Results: From December 1990 through July 2006, 594 patients were evaluated (IHC = 270, HCCA = 324). Over the study period, the average annual increase in new IHC patients was 14.2% (P < 0.001). Relative to HCCA, the proportional increase in IHC was nearly 3-fold, and new IHC patients have outnumbered those with HCCA by 2:1 over the last 3 years. Conditions associated with IHC were rarely seen, with only 7 patients having a history of sclerosing cholangitis and/or inflammatory bowel disease and none with hepatolithiasis or biliary parasitic disease; however, heavy tobacco use (27%) and diabetes mellitus (16.4%) were particularly prevalent. The majority of patients were not candidates for resection, most commonly because of advanced hepatic disease. After resection (n = 82), median disease-specific survival was 36 months; recurrence was observed in 62.2% of patients at a median follow-up of 26 months, with the liver remnant involved most frequently (62.7%). Multiple hepatic tumors (P < 0.001), regional nodal involvement (P = 0.012), and large tumor size (P = 0.016) independently predicted poor recurrence-free survival. Most patients (n = 115, 73.7%) with unresectable disease were treated with chemotherapy, either systemic alone (n = 75) or combined with regional hepatic arterial floxuridine (FUDR) (n = 28). Compared with the first 10 years of the study (1990-2000), the last 6 years saw an overall improvement in disease-specific survival for all patients (22 vs. 12 months, P = 0.002), which was particularly notable for patients with unresectable disease (15 vs. 6 months, P = 0.003).
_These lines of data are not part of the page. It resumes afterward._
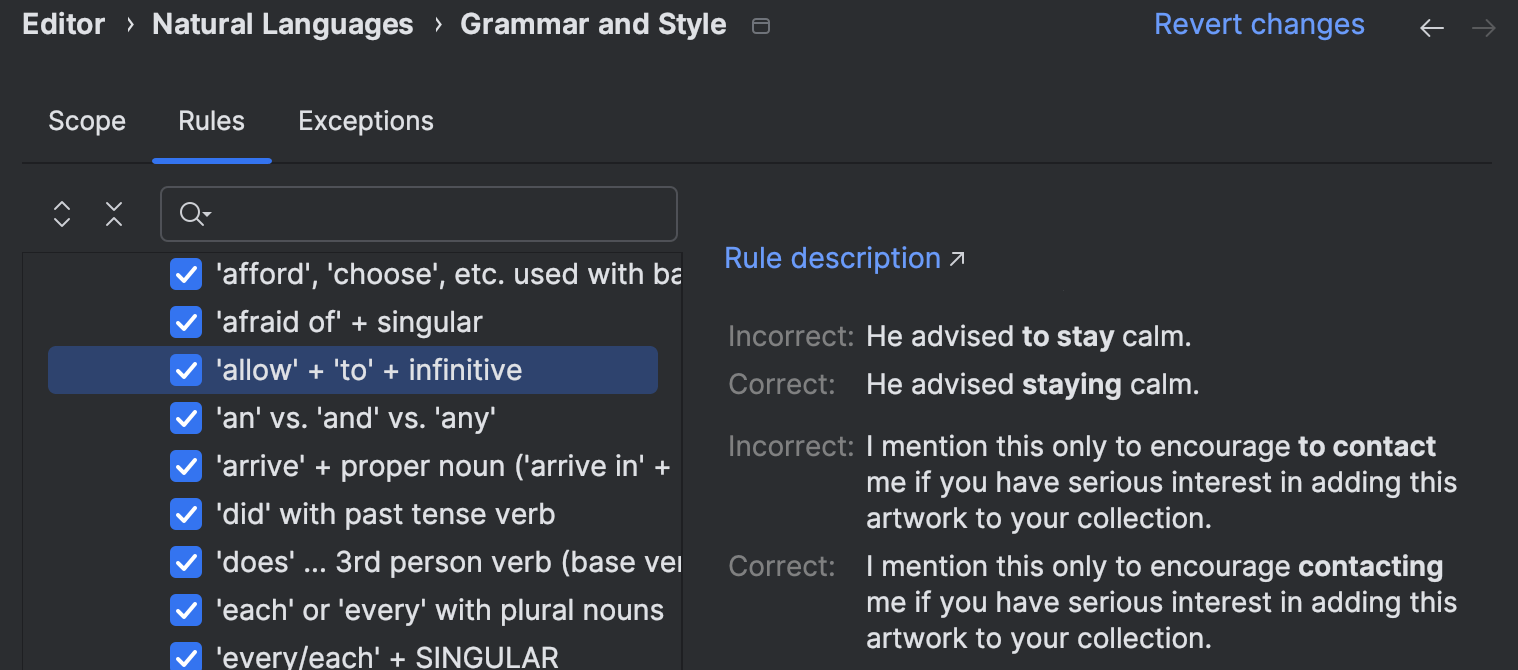Screen dimensions: 1518x670
Task: Toggle the 'allow' + 'to' + infinitive checkbox
Action: (x=186, y=370)
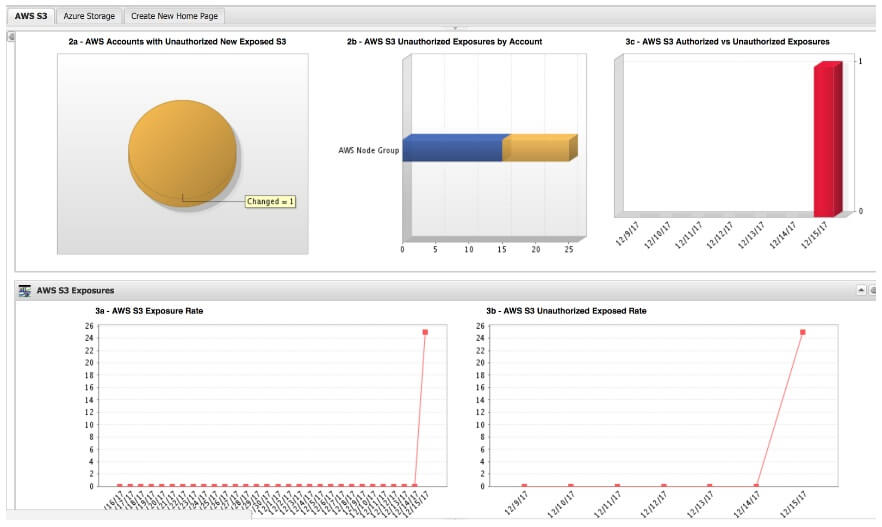Click the partially visible icon next to the collapse arrow
This screenshot has width=882, height=527.
pos(873,290)
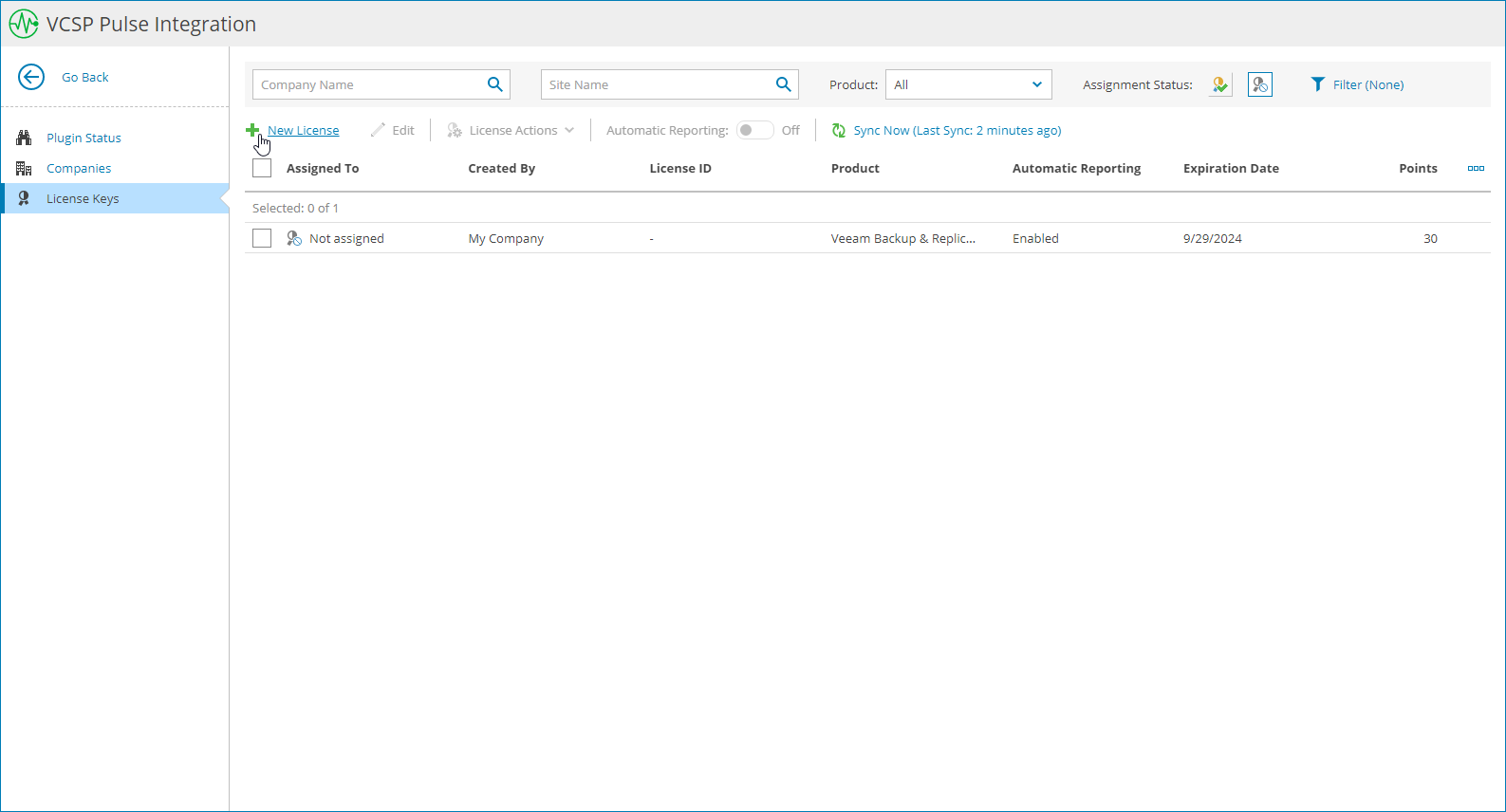Click the Company Name search magnifier icon

[494, 84]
Conclusions: At Memorial Sloan-Kettering Cancer Center, IHC incidence has increased dramatically in the last 16 years. Resection offers the best opportunity for long-term survival but is possible in the minority, and patients with large, node-positive or multifocal IHC seem to derive little benefit. Establishing and maintaining control of the intrahepatic disease remains the biggest problem for all IHC patients. The recent increase in survival seems largely because of improved nonoperative therapy for unresectable disease.